И он направился к двери, чтобы проводить своих собеседников.
– Известно ли тебе, по крайней мере, – спросил Картам, – куда направилась эта продавщица родины?
– Нет, но об этом легко догадаться. Притягательная сила действует на севере. Кстати, какая еще птичка попалась вместе с вами? Я велел его выпустить, не справляясь даже об его имени. Вероятно, волчонок якобинец.
– Не совсем то, – ответил Картам, – дворянин, да еще весьма знатный, славный малый, хотя роялист до чертиков, и отделал же он твою полицию!
– Его имя?
– Виконт де Лорис.
– Вот как! – заметил Фуше самым равнодушным тоном. – Жених маркизы де Люсьен.
Во второй раз Жан Шен переменился в лице. Но Фуше, который торопился выпроводить посетителей, открыл уже дверь; вошел служитель, чтобы проводить их.
– Прощай, Картам, – проговорил Фуше.
– Прощай, Фуше.
Дверь закрылась за ними.
Фуше стоял не двигаясь, устремив взор в стену.

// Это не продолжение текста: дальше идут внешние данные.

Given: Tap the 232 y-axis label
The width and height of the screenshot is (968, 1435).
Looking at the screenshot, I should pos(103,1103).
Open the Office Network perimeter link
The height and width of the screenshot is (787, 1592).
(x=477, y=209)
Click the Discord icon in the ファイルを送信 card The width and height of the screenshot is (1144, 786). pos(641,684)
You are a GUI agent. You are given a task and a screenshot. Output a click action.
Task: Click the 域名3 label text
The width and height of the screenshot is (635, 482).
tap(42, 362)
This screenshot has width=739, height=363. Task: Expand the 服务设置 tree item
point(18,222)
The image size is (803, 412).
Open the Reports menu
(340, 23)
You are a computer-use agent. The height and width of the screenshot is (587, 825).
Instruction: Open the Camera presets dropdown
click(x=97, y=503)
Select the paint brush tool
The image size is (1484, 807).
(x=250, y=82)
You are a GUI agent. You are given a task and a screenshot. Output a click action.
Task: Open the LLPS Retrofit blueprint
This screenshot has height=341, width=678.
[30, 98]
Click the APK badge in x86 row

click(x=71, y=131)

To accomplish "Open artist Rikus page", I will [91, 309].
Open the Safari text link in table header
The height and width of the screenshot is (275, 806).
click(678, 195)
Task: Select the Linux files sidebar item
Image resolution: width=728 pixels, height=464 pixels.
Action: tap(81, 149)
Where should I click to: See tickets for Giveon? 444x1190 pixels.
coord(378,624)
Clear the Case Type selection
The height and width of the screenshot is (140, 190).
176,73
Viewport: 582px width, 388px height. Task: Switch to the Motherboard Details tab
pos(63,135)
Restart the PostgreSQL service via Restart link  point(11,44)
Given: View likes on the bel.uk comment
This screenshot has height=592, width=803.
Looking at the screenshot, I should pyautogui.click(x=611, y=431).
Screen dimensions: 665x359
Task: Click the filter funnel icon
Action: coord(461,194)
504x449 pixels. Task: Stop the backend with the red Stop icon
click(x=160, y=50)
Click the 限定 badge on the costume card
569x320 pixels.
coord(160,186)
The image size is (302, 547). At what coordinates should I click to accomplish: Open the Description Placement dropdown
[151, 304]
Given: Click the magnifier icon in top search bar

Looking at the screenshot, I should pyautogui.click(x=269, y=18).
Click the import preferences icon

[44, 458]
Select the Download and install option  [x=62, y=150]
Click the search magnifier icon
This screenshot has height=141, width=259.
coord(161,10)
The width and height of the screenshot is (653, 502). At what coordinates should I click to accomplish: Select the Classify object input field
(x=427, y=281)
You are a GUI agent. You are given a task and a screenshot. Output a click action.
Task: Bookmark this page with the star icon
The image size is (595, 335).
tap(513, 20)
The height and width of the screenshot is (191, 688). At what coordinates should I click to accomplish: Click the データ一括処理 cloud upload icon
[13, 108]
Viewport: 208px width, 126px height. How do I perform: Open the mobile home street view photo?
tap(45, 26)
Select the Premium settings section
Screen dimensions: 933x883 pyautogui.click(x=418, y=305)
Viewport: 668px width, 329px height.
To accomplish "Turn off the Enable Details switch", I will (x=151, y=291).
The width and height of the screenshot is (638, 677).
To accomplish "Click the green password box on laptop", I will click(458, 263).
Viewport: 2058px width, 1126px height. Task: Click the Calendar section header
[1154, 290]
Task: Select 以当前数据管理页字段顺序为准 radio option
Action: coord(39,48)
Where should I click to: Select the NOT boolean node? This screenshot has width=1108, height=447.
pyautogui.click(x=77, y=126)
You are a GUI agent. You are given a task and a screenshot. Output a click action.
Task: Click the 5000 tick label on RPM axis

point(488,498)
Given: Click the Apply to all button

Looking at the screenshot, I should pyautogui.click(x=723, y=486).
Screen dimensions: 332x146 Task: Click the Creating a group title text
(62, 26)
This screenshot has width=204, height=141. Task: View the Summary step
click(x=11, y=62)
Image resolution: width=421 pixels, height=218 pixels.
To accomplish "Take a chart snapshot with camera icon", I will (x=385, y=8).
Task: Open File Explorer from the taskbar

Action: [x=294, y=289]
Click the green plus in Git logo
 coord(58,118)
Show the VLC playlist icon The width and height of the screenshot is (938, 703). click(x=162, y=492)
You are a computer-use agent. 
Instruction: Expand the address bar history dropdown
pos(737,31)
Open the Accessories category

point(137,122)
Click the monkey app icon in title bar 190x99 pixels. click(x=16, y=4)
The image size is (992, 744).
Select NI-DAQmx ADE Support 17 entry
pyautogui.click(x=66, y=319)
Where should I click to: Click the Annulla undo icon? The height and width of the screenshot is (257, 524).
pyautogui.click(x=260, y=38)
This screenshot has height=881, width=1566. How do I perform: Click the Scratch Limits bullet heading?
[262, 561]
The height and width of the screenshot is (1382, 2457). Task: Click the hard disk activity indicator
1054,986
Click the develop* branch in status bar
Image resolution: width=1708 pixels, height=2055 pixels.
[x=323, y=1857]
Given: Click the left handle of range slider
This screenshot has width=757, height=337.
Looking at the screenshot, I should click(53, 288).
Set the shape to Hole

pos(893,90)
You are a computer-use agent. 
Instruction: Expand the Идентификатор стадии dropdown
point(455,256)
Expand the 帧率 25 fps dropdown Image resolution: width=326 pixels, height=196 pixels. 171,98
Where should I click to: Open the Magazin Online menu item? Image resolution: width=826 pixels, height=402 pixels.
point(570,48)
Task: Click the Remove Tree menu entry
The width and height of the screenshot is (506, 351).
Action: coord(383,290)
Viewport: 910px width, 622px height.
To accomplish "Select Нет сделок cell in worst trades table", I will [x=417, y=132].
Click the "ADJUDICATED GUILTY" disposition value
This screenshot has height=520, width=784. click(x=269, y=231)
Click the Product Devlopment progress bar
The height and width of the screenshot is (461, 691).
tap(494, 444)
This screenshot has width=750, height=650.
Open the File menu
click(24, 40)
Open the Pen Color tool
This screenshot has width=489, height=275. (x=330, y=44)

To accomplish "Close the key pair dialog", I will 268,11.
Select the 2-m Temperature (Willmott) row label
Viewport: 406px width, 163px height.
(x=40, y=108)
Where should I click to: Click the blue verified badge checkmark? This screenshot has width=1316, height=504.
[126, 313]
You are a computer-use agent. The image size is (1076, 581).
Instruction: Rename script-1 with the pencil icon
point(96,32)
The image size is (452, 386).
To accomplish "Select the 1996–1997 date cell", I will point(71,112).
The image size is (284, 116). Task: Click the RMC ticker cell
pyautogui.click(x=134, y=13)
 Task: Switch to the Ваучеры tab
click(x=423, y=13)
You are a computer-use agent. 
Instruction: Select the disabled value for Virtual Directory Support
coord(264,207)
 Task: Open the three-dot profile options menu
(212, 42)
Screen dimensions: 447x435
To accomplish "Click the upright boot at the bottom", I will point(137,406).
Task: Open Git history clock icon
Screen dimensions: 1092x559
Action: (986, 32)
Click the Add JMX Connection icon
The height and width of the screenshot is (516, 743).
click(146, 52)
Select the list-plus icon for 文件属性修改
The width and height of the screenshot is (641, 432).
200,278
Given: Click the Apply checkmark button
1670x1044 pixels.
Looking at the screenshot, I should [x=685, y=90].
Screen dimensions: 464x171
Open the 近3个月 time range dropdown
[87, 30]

– Черт возьми! – проговорил он. – Недурно устроилось. Роялисты предают и мне благодарны… Якобинцы узнали об этом от меня и примут это во внимание… я уравновесил силы.
XI
Из всех трагических кризисов, через которые прошла Франция, тот, который история назвала именем, не заключающим в себе ни хвалы, ни порицания – кризис Ста дней, один из самых печальных и вместе с тем один из самых своеобразных.
Никогда Франция, обыкновенно столь определенная, сознательная, даже в своих ошибках, в своих увлечениях, не была менее решительна.
В продолжение этих трех месяцев точно не хватало ей равновесия, и какое-то непрерывное колебание нагоняло дремоту на мозг страны.
Странный период: в 1814 году большинство населения приветствовало Бурбонов как освободителей. После всех кровопролитий истощения это был покой, мир! Тому, кто обеспечивал его, оно отдавалось без задней мысли: хартия казалась ему возобновлением либеральных традиций.
Но вот все дореволюционные мертвецы, феодалы, акробаты Людовика XIV и рядом с ними всевозможные ханжи, от которых только требовалось немножко более терпения и лицемерия, порешили силой вернуть Францию в прокрустово ложе, с которого она сбежала, оставив на его железной решетке клочки своего мяса и следы крови.
Эти воскресшие превратились в подстрекателей, махали своими саванами вместо знамен, приказывая всем следовать за ними, и тому, кого вчера еще ненавидели, которого вчера еще страшились, Наполеону, стоило только проявить свою смелость, чтобы Реставрация, это ничтожество, воздвигнутое ни на чем, рухнуло.
Но в эти несколько месяцев Франция забыла, чем был император.